To i ja sobie ponarzekam :wink: . Jestem na 4 roku na dziennych studiach do tego dojeżdżam na zajęcia z poza Łodzi. Zbliża się czerwiec sesja się zaczyna a ja zamiast o nauce :kwasny: to myślę o zaproszeniach, zdjęciach i o tym czego jeszcze nie mam a powinnam załatwić :? . Ehhhh a lepiej aby we wrześniu mieć spokój bo wtedy to dopiero nie będę mogła się skupić :o .
_________________
 
 
izunia_82 

Wiek: 41
Dołączyła: 07 Lis 2007
Posty: 1376
Skąd: Łódź
Wysłany: Nie Cze 01, 2008 1:50 pm   

W naszym przypadku to ja muszę pogodzić tylko pracę z przygotowaniami. Ale gorzej ma mój Misiu bo on pisze jeszcze pracę magisterską i też pracuje i niestety czasami jest naprawdę ciężko.
_________________


 
 
niesia2708 
Kociara :)


Wiek: 38
Dołączyła: 10 Cze 2008
Posty: 2700
Skąd: Piotrków/Tomaszów
Wysłany: Wto Cze 17, 2008 10:30 pm   

Ja jestem właśnie w trakcie sesji,ale jakoś nie mogę się skupić na nauce :) Bo ciągle mi po głowie różne rzeczy związane ze ślubem i weselem chodzą :)
Ogólnie większą część już mamy załatwioną (sala,orkiestra,kucharki,kamerzysta) bo chce wykorzystać czas dopóki w Piotrkowie jestem bo tu będzie ślub i wesele.A od września mam praktyki więc nie będę miała czasu.
Z resztą muszę się przyznać,że lubię mieć dużo na głowie bo to mnie mobilizuje nawet :)
Natomiast na Pawła na razie mogę mało liczyć ponieważ pracuje po 12 h a po pracy pada.Z resztą mieszkamy prawie 30 km od siebie więc widujemy się raczej tylko w weekendy.
_________________

 
 
 
Trismegista 

Wiek: 40
Dołączyła: 06 Maj 2008
Posty: 2405
Skąd: to tu, to tam
Wysłany: Wto Cze 17, 2008 11:18 pm   

my obydwoje w przyszlym roku bronimy mgry, ja mam nadzieje, ze w maju, D licze, ze do lipca sie wyrobi, w sierpniu slub, ojjjj bedzie goraco ;)

POLECENIA DO ZADAŃ:
(1) Przepisz bez żadnych zmian wiersze zamieszczone poniżej, od pierwszego aż do wiersza zawierającego „Action: [83, 291]”, łącznie z nim.
(2) Dopisz dalszy ciąg powyższej rozmowy o godzeniu przygotowań do ślubu z nauką i pracą.

PODANE WIERSZE:
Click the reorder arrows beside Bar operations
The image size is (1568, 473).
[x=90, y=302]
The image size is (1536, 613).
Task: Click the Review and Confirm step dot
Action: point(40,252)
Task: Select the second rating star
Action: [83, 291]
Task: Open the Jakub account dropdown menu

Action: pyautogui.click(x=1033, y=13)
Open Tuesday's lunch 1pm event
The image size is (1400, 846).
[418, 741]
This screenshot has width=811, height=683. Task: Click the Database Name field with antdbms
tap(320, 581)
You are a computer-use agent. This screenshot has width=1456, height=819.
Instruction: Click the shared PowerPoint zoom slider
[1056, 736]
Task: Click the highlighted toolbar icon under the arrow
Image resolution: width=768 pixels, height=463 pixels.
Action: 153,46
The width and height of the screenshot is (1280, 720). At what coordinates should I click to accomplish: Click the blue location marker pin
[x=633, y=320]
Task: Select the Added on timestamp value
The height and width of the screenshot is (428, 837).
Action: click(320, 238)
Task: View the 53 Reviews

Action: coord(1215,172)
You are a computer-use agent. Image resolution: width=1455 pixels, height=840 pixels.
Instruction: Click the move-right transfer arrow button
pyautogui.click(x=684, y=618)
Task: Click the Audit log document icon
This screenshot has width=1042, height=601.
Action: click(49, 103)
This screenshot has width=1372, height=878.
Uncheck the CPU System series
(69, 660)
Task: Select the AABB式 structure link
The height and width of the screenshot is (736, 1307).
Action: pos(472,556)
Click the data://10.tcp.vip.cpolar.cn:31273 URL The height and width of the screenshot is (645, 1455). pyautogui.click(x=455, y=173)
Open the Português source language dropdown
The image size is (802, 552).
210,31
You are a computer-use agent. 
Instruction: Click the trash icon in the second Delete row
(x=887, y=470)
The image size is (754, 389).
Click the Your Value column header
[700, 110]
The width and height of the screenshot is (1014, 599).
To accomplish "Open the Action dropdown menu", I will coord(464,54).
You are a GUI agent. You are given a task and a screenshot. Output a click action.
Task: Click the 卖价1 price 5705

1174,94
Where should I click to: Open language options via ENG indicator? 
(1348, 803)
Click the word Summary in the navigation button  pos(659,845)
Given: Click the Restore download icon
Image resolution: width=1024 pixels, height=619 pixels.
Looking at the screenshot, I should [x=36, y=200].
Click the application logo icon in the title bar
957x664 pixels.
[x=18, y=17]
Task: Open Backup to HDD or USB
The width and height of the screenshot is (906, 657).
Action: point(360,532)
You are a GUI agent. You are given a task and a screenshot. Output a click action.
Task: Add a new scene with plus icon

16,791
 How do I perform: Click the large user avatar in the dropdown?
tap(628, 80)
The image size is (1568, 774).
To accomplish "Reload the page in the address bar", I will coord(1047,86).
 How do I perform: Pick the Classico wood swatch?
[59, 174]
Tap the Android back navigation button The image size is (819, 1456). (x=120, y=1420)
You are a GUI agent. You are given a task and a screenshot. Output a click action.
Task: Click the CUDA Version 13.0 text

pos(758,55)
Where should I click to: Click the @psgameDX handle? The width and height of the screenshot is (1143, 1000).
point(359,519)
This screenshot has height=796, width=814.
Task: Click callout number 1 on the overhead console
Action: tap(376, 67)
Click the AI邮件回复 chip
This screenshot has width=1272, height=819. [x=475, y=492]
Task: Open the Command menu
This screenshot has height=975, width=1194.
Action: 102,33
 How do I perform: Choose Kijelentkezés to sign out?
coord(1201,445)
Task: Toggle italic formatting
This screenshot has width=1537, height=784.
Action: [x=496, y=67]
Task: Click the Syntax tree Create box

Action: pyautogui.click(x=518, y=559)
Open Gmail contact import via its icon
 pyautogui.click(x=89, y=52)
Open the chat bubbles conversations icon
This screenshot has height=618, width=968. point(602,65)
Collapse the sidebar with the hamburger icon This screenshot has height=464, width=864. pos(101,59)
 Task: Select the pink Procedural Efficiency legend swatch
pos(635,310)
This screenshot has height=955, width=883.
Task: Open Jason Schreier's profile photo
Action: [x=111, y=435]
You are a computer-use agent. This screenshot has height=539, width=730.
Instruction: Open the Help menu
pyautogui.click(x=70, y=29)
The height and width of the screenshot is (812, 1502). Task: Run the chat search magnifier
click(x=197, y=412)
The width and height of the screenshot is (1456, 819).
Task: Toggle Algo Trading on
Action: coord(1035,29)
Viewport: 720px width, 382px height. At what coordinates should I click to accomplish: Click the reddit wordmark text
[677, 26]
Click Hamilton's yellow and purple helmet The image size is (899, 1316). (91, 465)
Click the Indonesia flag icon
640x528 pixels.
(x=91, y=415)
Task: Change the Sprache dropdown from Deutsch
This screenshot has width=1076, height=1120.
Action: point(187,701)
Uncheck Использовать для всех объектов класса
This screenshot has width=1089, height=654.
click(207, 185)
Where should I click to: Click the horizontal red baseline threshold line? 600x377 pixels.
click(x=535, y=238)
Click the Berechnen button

ODPOWIEDZI PO KOLEI:
(1)
Click the reorder arrows beside Bar operations
The image size is (1568, 473).
[x=90, y=302]
The image size is (1536, 613).
Task: Click the Review and Confirm step dot
Action: point(40,252)
Task: Select the second rating star
Action: [83, 291]

(2)
 
 
fiona83 

Dołączyła: 19 Kwi 2006
Posty: 2952
Skąd: skądinąd
Wysłany: Wto Cze 17, 2008 11:21 pm   

Cytat:
Ja jestem właśnie w trakcie sesji,ale jakoś nie mogę się skupić na nauce :) Bo ciągle mi po głowie różne rzeczy związane ze ślubem i weselem chodzą :)


niesiu, a co to za 2 lata będzie :szok: :)
 
 
niesia2708 
Kociara :)


Wiek: 38
Dołączyła: 10 Cze 2008
Posty: 2700
Skąd: Piotrków/Tomaszów
Wysłany: Sro Cze 18, 2008 1:30 pm   

Tak,ślub za 2 lata w sierpniu :)
_________________

 
 
 
fiona83 

Dołączyła: 19 Kwi 2006
Posty: 2952
Skąd: skądinąd
Wysłany: Sro Cze 18, 2008 1:37 pm   

Nie do końca mnie zrozumiałaś.
Wiem, że ślub za 2 lata, ale chodziło mi o to, że skoro Ty już tak przeżywasz i nie możesz się skupić to co w takim razie będzie w 2010 roku ? :) Nerwy Cię zjedzą !
 
 
Klaudynka 


Wiek: 38
Dołączyła: 20 Kwi 2008
Posty: 1321
Skąd: Łódź
Wysłany: Sro Cze 18, 2008 3:05 pm   

Trismegista napisał/a:
my obydwoje w przyszlym roku bronimy mgry, ja mam nadzieje, ze w maju, D licze, ze do lipca sie wyrobi, w sierpniu slub, ojjjj bedzie goraco ;)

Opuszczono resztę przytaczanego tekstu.